LA Police Department: Daryl Gates was more of an LA celebrity than an adequate Chief of Police. If he and his ego were occupying a room there was hardly any space for another person. LA police had long ago lost contact with the general populous and merchants. They occupied cars and their standard operating procedure when called to the scene of an accident or crime scene was to first drive by and determine if it was safe to stop. I vividly recall one night about 0200 seeing a parking lot full of police cars. This was when the 100% curfew was still in effect. I told my driver to pull in and see what was going on. I found my soldiers on the roof and at the front door guarding the police precinct building with the police officers hunkered down inside.
My first encounter with Gates was about 10 p.m. the first night when I went to visit him and LA County Sherriff Sherman Block at their joint emergency center. Gates and Block were seated at a conference table and my Command Sergeant Major (affectionately known throughout most of the Army as “Mad Dog”) and I were asked to take a seat across the table from them. Gates’ opening comment was, “General, we don’t need you and we don’t want you.” What came out of my mouth is not fit for mixed company but it was short and to the point. The greater LA community knew that Gates was a bigger part of the problem than the solution.
The gangs, Bloods and Crips, were a potential serious problem. They completely ignored the curfew and the LA police never lifted a finger to enforce it. The problem was that most gang cars had someone riding shotgun. Literally. Guns in plain sight. The message they were sending was, “we own these streets at night, just watch me.” I told the senior National Guard officer I needed an immediate seminar with a room full of gang guys, the more senior the better. He made it happen. My message to them was, in a few days or weeks we will be gone and you will again own the streets. In the meantime it is not in your best interest to pick a fight with the US Army. You will lose. Discretion is the better part of valor. It was a calculated guess but it worked. They took the message to whomever and like magic, the streets cleared.

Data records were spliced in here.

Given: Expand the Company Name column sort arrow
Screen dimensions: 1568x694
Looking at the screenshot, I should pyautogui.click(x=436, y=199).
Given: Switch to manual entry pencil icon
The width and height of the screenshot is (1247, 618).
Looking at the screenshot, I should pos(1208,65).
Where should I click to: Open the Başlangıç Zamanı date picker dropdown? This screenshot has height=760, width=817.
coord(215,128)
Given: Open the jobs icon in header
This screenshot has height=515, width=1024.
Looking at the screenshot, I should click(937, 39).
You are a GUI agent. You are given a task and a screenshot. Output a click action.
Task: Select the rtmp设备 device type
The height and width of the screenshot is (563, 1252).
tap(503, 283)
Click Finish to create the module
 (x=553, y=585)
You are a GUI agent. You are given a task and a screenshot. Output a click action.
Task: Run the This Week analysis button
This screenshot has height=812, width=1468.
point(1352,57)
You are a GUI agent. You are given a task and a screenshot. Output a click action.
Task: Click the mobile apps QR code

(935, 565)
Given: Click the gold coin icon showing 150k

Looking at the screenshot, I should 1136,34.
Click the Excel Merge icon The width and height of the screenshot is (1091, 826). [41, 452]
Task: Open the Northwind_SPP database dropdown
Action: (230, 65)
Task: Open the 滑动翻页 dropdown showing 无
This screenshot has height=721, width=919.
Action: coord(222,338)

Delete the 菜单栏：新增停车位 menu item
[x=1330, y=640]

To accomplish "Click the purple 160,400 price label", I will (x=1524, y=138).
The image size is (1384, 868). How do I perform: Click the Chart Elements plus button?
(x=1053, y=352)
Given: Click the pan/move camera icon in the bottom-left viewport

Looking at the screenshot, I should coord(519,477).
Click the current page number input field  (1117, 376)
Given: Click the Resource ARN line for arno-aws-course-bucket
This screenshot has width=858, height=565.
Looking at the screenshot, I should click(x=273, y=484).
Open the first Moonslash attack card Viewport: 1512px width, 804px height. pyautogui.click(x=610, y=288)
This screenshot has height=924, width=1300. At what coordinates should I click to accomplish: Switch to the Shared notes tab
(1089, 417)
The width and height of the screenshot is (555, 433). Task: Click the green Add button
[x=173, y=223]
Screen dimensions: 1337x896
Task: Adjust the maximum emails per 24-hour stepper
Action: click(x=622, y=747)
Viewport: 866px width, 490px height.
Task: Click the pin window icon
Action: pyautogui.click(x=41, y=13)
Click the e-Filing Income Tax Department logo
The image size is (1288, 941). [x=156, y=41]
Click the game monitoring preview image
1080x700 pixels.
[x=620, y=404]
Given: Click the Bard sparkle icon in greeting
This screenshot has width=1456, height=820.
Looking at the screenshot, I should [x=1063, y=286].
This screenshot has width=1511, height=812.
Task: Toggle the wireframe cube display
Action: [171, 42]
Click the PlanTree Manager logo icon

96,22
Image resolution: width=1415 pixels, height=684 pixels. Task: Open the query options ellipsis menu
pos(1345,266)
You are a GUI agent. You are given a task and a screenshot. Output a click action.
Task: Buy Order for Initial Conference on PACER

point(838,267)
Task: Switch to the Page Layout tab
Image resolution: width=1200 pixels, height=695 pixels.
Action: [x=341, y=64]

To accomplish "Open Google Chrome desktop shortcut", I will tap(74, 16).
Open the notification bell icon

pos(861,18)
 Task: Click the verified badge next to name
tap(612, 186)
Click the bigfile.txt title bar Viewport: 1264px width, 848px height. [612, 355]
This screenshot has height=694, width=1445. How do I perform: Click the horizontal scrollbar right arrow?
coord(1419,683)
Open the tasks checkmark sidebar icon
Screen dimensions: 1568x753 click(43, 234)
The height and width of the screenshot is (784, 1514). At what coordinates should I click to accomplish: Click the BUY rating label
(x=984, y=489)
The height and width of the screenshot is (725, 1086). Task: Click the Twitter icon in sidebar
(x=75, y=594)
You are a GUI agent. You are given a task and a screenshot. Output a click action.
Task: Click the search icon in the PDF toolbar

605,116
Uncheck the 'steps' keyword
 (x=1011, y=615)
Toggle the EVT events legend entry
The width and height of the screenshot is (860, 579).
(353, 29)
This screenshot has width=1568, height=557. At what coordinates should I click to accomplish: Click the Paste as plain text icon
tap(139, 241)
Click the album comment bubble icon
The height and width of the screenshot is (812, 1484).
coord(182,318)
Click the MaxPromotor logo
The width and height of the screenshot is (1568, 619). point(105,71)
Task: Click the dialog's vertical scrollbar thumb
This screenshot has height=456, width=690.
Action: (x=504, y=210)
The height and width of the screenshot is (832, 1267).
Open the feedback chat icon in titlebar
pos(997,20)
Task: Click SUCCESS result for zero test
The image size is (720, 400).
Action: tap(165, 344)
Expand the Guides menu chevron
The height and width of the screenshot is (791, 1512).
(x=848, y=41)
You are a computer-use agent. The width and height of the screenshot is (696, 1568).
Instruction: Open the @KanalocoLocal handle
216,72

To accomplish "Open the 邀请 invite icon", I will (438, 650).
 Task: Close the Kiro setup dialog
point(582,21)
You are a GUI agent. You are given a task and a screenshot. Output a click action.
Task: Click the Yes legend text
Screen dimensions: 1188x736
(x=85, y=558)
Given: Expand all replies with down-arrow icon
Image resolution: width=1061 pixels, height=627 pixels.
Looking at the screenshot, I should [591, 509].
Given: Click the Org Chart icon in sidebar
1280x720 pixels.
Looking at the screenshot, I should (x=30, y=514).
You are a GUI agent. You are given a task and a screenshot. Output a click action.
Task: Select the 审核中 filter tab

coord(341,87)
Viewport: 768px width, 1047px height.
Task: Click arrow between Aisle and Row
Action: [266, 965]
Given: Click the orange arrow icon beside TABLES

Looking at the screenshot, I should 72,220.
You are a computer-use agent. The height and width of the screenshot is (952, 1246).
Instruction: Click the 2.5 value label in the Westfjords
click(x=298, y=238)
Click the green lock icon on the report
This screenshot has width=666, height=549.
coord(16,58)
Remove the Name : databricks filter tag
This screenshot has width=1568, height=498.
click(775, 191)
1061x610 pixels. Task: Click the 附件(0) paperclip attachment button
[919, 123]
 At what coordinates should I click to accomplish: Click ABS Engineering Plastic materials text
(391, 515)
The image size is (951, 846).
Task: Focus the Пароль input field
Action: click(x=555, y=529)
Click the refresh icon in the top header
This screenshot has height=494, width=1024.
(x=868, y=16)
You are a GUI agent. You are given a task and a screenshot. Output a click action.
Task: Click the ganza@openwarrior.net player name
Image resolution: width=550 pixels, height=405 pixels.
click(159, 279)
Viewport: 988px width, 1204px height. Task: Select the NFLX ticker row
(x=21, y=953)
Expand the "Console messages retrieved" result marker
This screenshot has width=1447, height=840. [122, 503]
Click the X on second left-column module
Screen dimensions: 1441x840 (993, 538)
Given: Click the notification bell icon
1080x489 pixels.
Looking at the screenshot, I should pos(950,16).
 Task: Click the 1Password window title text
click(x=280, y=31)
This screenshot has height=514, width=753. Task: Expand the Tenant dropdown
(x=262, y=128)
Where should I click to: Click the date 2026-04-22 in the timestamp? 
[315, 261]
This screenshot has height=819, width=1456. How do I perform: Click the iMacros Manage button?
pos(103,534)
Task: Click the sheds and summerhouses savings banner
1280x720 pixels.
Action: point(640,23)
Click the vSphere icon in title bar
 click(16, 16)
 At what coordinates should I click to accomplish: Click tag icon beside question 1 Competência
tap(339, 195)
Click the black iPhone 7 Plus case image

As pointed out, the media was everywhere all the time. I could use them to my advantage when necessary but I did not want my upward chain of command to get their information from CNN or the LA Times. So, every night, while cruising the city, I would stop at midnight and write a couple-page SitRep, situation report. I would try to capture the last 24 hours in words, the status as of that moment and the plan for the next 24 hours. By the time the sun came up on the East Coast, every commander had access to the SitRep. When I later briefed President Bush, he told me the SitRep was the first thing he read every morning during the crisis.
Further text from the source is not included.